Jakarta – Para pengamat hingga pelaku usaha memberikan pandangannya mengenai proyeksi ekonomi dan tantangan yang dihadapi di tahun 2021. Tak terkecuali, Timmy Warouw yang merupakan CEO dari Consociate Jakarta Corporation, perusahaan yang bergerak bidang konsultan Pelabuhan di Indonesia.

Pada awal tahun 2021, bangsa Indonesia mendapat kado istimewa yakni Vaksin Covid-19, merupakan sesuatu yang ditunggu-tunggu oleh setiap masyarakat dan juga dunia sebagai salah satu jalan keluar untuk terlepas dari pandemic Covid-19.

Menurut Timmy Warouw, ada satu harapan posistif bagi pelaku usaha dengan adanya vaksinasi massal ini, para pelaku usaha lebih percaya diri untuk melakukan pembenahan karena selama ini dilanda rasa takut atau trauma akibat pandemic Covid-19. Timmy mengapresiasi langkah-langkah pemerintah dalam menggerakkan roda perekonomian yakni dengan adanya stimulus-stimulus ekonomi bagi para pelaku usaha yang terkena dampak.

“Ekonomi kita akan kembali bangkit ya ditambah lagi ada rangsangan-rangsangan dari pemerintah ada kebijakan-kebijakan dari pemerintah yang mendorong usaha-usaha industri dan untuk dapat kembali menjadiKan ekonomi kita ini bisa berjalan dengan baik,” katanya.

Lanjut Timmy, pergerakan roda perekonomian bangsa ini membutuhkan sebuah proses pemulihan yang tidak mudah. “Ibaratnya luka kita sudah mengalami luka yang parah,” ungkapnya sambil menambahkan untuk para pelaku usaha ataupun masyrakat tidak khawatir dengan pergerakan pemulihan yang lambat ini.

Baca juga:  6M, Cara Pdt.
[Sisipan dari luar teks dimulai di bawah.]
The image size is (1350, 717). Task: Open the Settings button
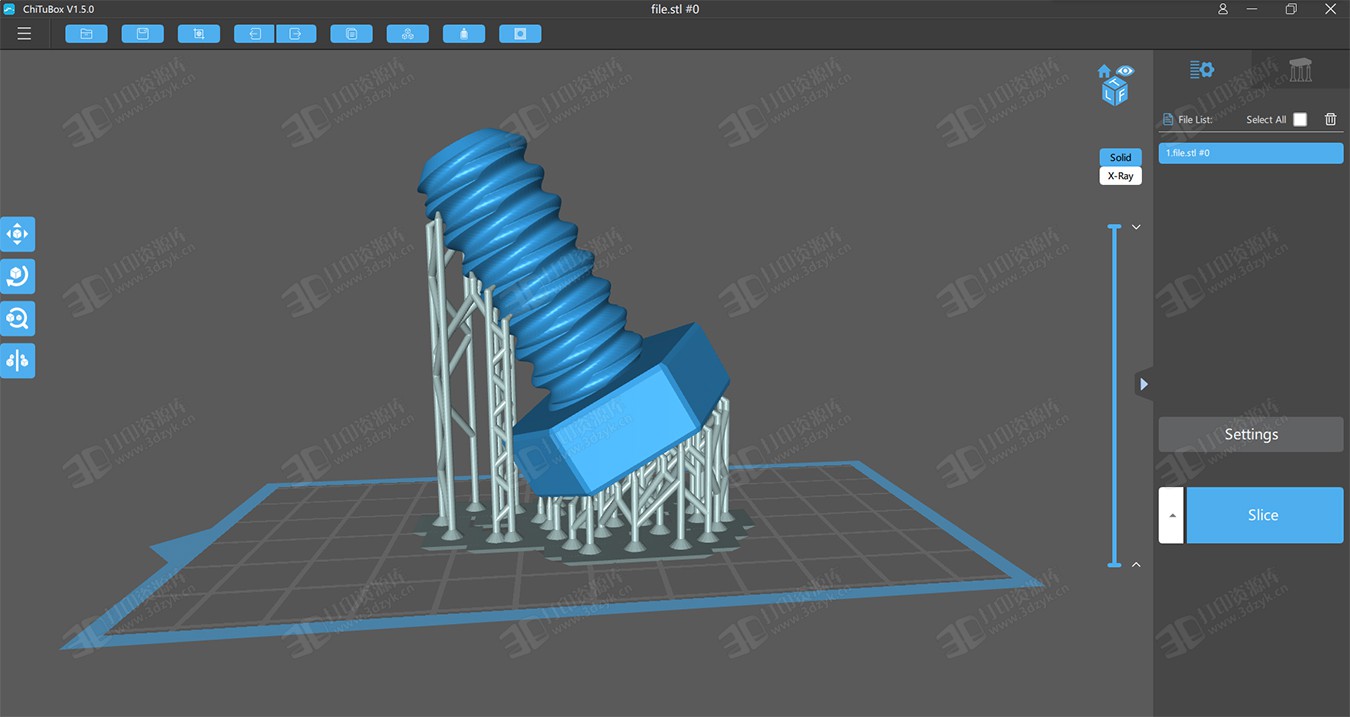click(1251, 434)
DR. Ir. Niko Njotorahardjo Hadapi Covid-19

Ibarat bak jatuh tertimpa tangga, itulah yang dialami bangsa Indonesia yang sampai saat ini berkutat dengan pandemic Covid-19 ditambah lagi sejumlah bencana alam yang terjadi di beberapa wilayah Indonesia tentunya akan menjadi masalah bagi pergerakan perekonomian bangsa ini. Dimana menurut Timmy, dengan adanya bencana alam di beberapa wilayah ini akan tentunya menyedot anggaran yang ada, tapi juga fisik, waktu maupun segala fasilitas yang ada sehingga menjadi tambahan pekerjaan rumah yang harus dilakukan pemerintah. Untuk itu, Timmy berharap pemerintah menekankan kepada pemangku kebijakan dalam hal ini kementrian terkait untuk dapat mempriotaskan penanggulangan bencana.

“Saya pikir itu akan turut membantu karena dapat mengatasi berbagai kendala yang terjadi bukan berarti bahwa target utama untuk pengembangan ekonomi secara skala nasional itu akan terhambat,” ungkapnya.

Meski pandemi Covid-19 masih terus berlanjut, Timmy mendorong pemerintah agar tetap mengutamakan pengembangan di bidang infrastruktur seperti pembangunan jalan, Pelabuhan, kelistrikan. Menurutnya, itu sebagai salah satu penunjang ekonomi Indonesia agar dapat bangkit kembali. “Kalau infrastruktur itu macet ya itu akan lebih fatal keadaannya,’ pungkasnya.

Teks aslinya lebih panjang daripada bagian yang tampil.